I’ve thought about Jim a lot the past two weeks, and all the normal things people say when something like his accident happens: It can all change in an instant. We all take risks out there, and sometimes things happen. We’re just happy it wasn’t worse. Recovery takes hard work. One step at a time.
Mostly, though, I think about Jim finally, eventually getting back to Salt Lake, whenever that is, and even if he’s hobbling on crutches and can’t get on his mountain bike or his skis for a few weeks or months, that he’ll be overjoyed to just see the Wasatch Mountains again. And I think it shouldn’t take a horrible accident like Jim’s for the rest of us to be grateful for the places we get to go, and although we all like to spend our days outside going big and fast and hard and high, it’s a privilege just to be able to go to a beautiful place at all.
I saw Ben Knight and Travis Rummel’s film DamNation this spring at the 5Point Film Festival, and about halfway through the film, the filmmakers interview Lee Spencer, a fish watch volunteer with the North Umpqua Foundation, about his experiences observing steelhead trout.
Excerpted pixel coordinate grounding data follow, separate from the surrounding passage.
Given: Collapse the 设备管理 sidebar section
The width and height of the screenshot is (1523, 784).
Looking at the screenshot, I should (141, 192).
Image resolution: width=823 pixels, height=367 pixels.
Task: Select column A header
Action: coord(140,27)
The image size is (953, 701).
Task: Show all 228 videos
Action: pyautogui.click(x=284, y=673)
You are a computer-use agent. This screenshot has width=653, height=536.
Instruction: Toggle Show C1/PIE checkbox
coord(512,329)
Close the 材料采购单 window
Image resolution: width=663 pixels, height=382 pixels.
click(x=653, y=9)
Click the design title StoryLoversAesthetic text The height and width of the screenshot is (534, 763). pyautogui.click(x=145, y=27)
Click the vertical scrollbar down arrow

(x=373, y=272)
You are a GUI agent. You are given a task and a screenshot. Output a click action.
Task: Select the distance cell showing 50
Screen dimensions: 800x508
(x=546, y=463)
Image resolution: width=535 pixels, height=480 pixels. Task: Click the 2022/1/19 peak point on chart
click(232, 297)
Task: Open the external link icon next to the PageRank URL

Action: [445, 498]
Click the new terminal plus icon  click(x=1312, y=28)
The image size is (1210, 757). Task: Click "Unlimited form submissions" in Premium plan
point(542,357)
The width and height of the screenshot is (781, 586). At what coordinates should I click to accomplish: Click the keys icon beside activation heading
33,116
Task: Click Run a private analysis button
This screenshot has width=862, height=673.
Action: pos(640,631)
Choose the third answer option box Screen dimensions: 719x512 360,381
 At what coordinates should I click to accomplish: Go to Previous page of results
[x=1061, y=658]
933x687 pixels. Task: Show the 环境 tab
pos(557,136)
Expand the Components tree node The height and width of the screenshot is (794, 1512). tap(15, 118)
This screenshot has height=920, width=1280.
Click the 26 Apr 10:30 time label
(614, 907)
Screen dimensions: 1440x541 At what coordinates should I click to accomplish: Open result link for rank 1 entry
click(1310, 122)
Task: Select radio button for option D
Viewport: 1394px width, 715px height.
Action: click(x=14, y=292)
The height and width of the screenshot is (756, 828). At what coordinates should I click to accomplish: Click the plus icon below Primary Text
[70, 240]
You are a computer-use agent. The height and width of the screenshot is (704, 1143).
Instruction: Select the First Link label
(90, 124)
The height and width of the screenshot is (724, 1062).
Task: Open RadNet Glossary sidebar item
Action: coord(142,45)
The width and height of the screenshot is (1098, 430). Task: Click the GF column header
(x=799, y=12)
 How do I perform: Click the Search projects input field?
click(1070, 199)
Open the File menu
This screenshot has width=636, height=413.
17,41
Spencer paraphrased a quote from poet Gary Snyder:
“The things that have influenced me in life, besides blind accident, are things of great amusement. One of the more amusing stories that I read about steelhead fly fishing was by Gary Snyder, and he said something like, ‘Well, we started fly fishing on the Russian River for steelhead. Then we started taking the points off our hooks. Then we started taking the flies off our hooks, and finally, we just decided to go swimming.’ There’s something very amusing about that, but very meaningful and true, too.”